Re: are my queries bloated?
On Saturday, December 8, 2001, at 12:53 PM, Arjen G. Lentz wrote: Re-order the list of tables in the FROM, and put the subprojectweb.subproject_name = 'shoeshine.com' bit first after the WHERE, that will also make it clearer for you to read. Is this just for my own personal clarity? I was under the impression that the exact order of the JOINs wouldn't matter very much, but I haven't found any evidence of this yet. Join order *does* matter, the table with the search criteria should generally be checked first, most limiting the number of rows. Then the other tables are joined into the result using their foreign keys. You don't want te query to be performed based on the foreign keys, with the search criteria being applied last! I didn't realize that the order of JOIN statements mattered... For a regular join with commas, the optimiser will try to work out an optimal join order. However, you will need to have a look at the output from EXPLAIN, which will show the tables in the order they are joined. If it is non-optimial, you could modify your query by using STRAIGHT_JOIN or other tricks to get an optimal join order. ... but now I feel like I have a better grasp of how it works.
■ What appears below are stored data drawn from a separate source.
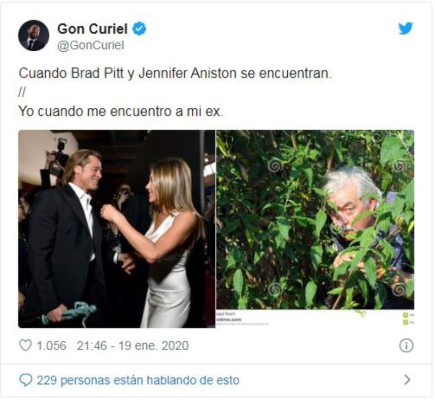Open Gon Curiel's profile avatar
This screenshot has width=435, height=400.
coord(33,35)
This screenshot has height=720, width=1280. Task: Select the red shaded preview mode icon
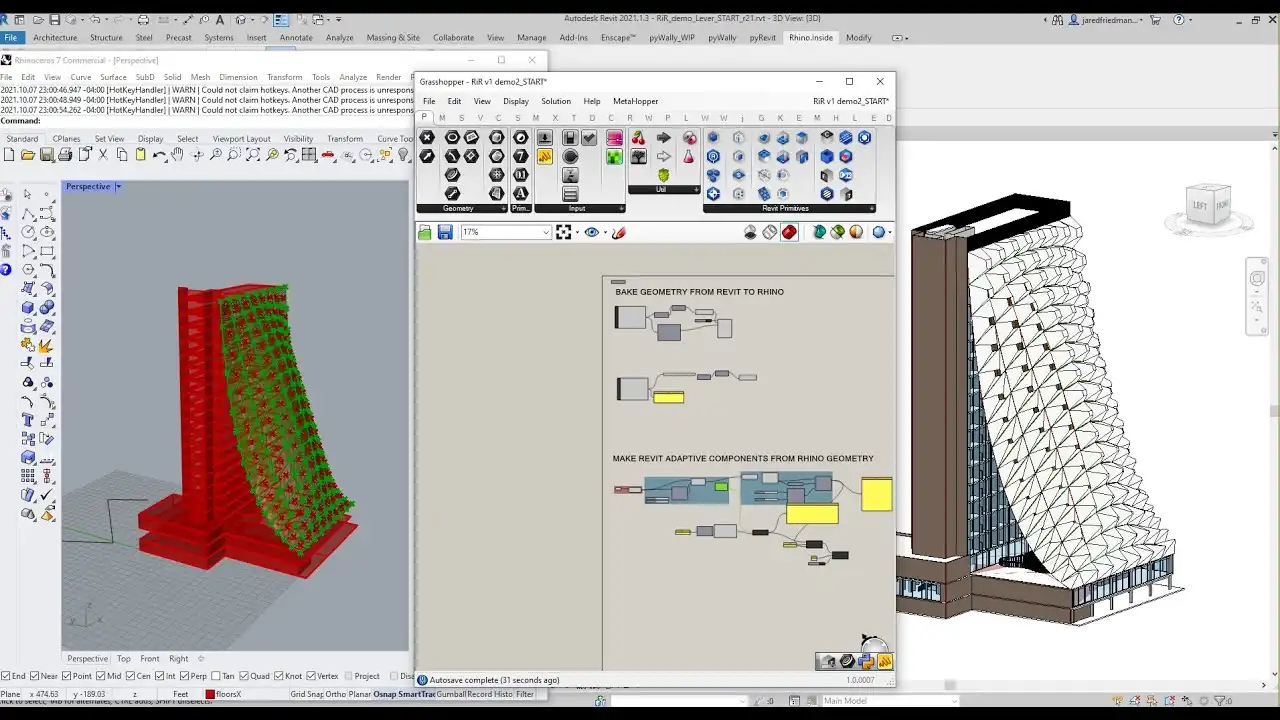pos(789,232)
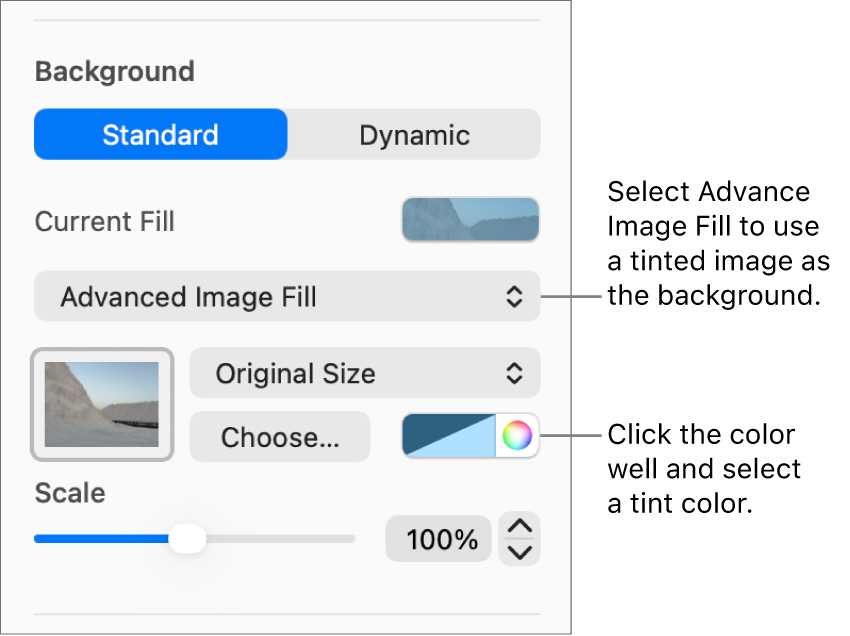This screenshot has width=850, height=636.
Task: Open the Advanced Image Fill chevron icon
Action: (516, 296)
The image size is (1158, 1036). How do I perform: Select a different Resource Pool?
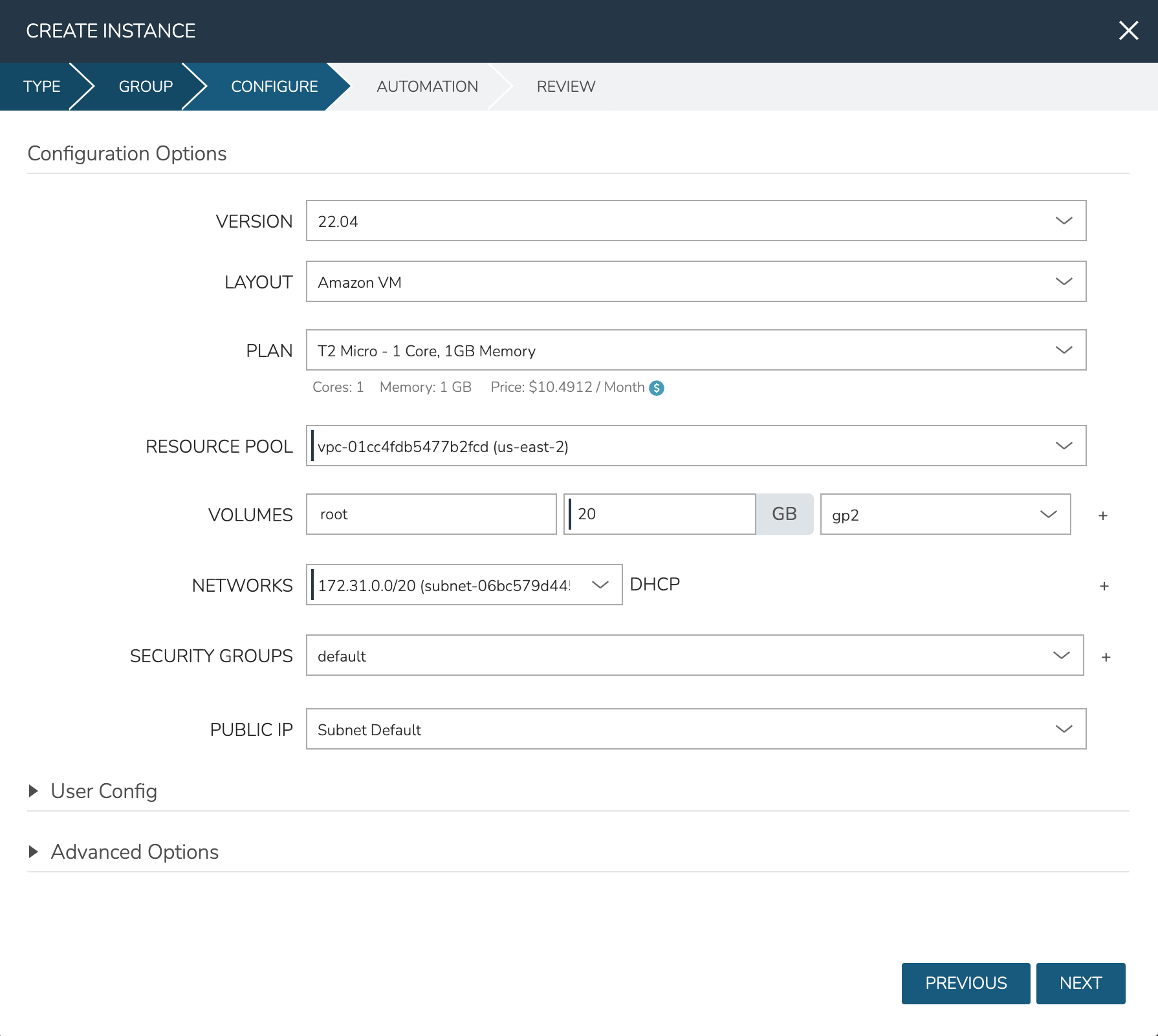[695, 446]
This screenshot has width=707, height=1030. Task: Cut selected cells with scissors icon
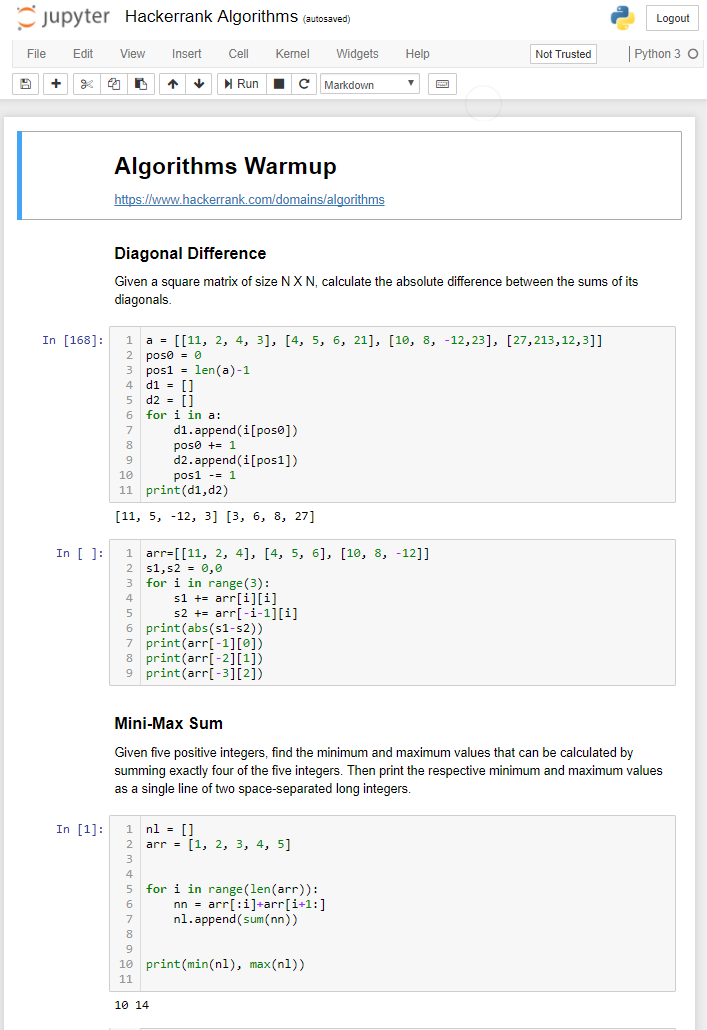87,84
I guess the best thing to do is just examine the results of the EXPLAIN. Thanks very much for responding to my questions about this, Arjen. You're quite welcome. This kind of stuff (optimising) is an important subject in MySQL training courses (www.mysql.com/training/). I wish! At some point in the future my organization might grant me that kind of benefit, but for the time being I'm just an office temp who is having a hard enough time trying to justify his project!! Basically, I proposed this project because I wanted to learn more about database-driven web applications using MySQL and PHP and because my organization needed a way to keep track of projects and image files. I really am hoping to take this to a new level eventually, a sort of web-based workspace that will include message boards and other functionality to keep all of the users in touch. I would love to take a class on this subject! -- Erik - Before posting, please check: http://www.mysql.com/manual.php (the manual) http://lists.mysql.com/ (the list archive) To request this thread, e-mail [EMAIL PROTECTED] To unsubscribe, e-mail [EMAIL PROTECTED] Trouble unsubscribing? Try: http://lists.mysql.com/php/unsubscribe.php
Re: are my queries bloated?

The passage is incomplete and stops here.